Ailelere de tavsiyelerde bulunan Çakmak, "Çocukların diğer küçük çocuklarla sosyalleşmesi sağlanmalı. Aktivite yapacaklar çocuklarıyla. Özellikle de şu televizyon, tablet, işte bilgisayar… Bunlardan ellerinden geldiği kadar uzak tutmaları gerekiyor, en önemlisi bu. Televizyon, tablet, bunlardan uzaklaşacaklar. Çocuklarıyla vakit geçirecekler, etkinlikler yapacaklar. Çocuklarını parklara götürsünler, çocukları akranlarıyla beraber bir arada bulunacağı ortamlara götürmeleri gerekiyor." dedi.
Toplum tarafından özel bireyler ile alakalı yanlış bilinenler konusunda da bilgi veren Çakmak, "Çocuklarımız, bizim çocuklarımızın en büyük eksiklikleri sosyalleşmeleri, az önce vurgulamıştım. Çocuklarımızla özel aileler, özel çocukları olan aileler, parklara gidiyor veya toplu oyun oynanan bir yerele gittiği zaman çocukları diğer insanlar, sanki bulaşıcı bir hastalık varmış gibi hemen çocuğun yanından çeker. Böyle olmamalı. Buradaki en büyük eksiklik de nedir, toplumun bilinçlendirilmesi. Her kademede toplumun bilinçlendirilmesi... Özel çocuk nedir, bunu hala bilmiyorlar, hala bilmiyoruz. İlk önce insanlar bilinçlenecek, aileler bilinçlenecek. Bu çocukların en büyük ihtiyaçlarının eğitim olduğu belli olacak. Çocuklar parklara gittiğinde veya oyun salonlarına gittiğinde, oyun oynadıkları yere gittiklerinde veya okullara gittiklerinde, bir düşünün. Çocuklarda bir hastalık, bulaşıcı hastalık varmış gibi uzak durmak değil, bunları kazanmamız gerekiyor, kazandırmamız gerekiyor topluma." ifadelerini kullandı.

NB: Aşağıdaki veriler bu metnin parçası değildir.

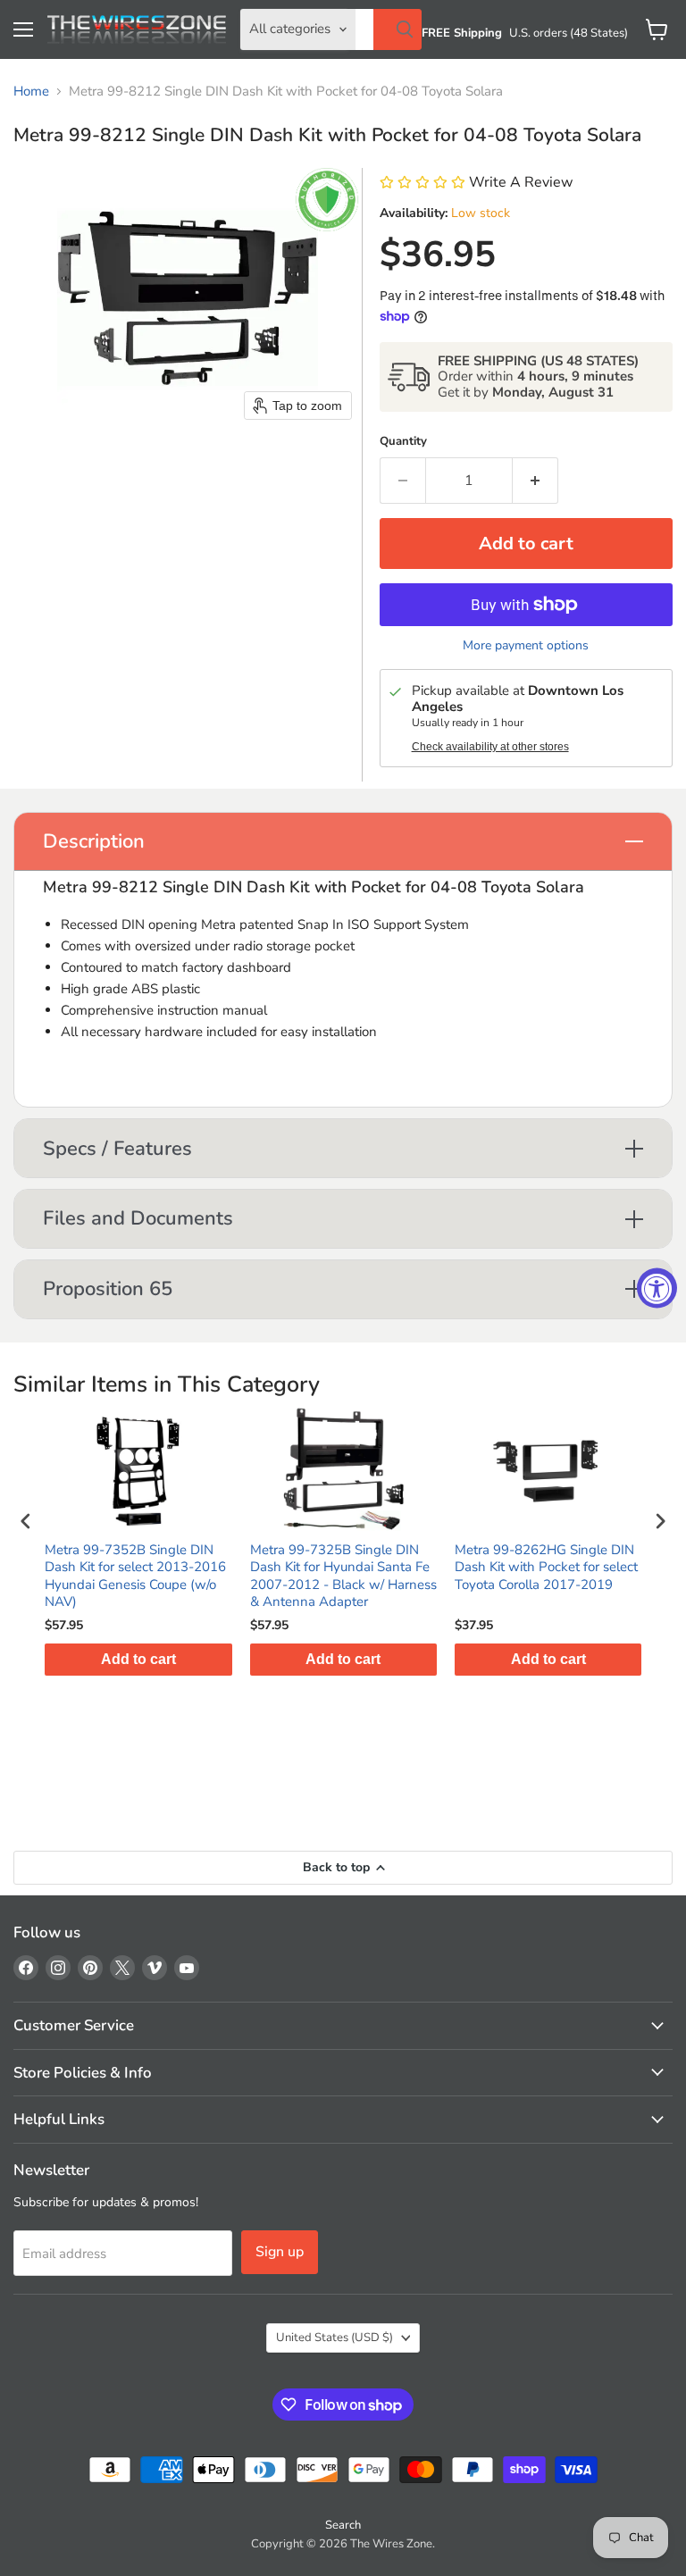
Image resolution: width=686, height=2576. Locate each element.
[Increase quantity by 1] (535, 480)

Çakmak, son olarak ailelere şu tavsiyelerde bulundu: "Aileler çocuklarına bu süreçte daha dikkat etsinler. Bir pandemi sürecinden de geçtik, çocuklarımız çok etkene maruz kaldılar. Herkes çocuğunu en ince noktasına kadar, ilk önce zaten aileler buradaki farklılıkları anlıyorlar. Bir çocuk psikiyatristine mutlaka götürün. Veya bir psikologdan mutlaka destek alsınlar. Devletimizin kurumları var bununla ilgili. Rehberlik araştırma merkezi, buralardan yardım ve destek alabilirler, bizlerden yardım alabilirler, bizler de yönlendirebiliriz ne yapmaları gerektiği hususunda. Bu hususta ilk önce aile, bunlara dikkat etmeliler." dedi.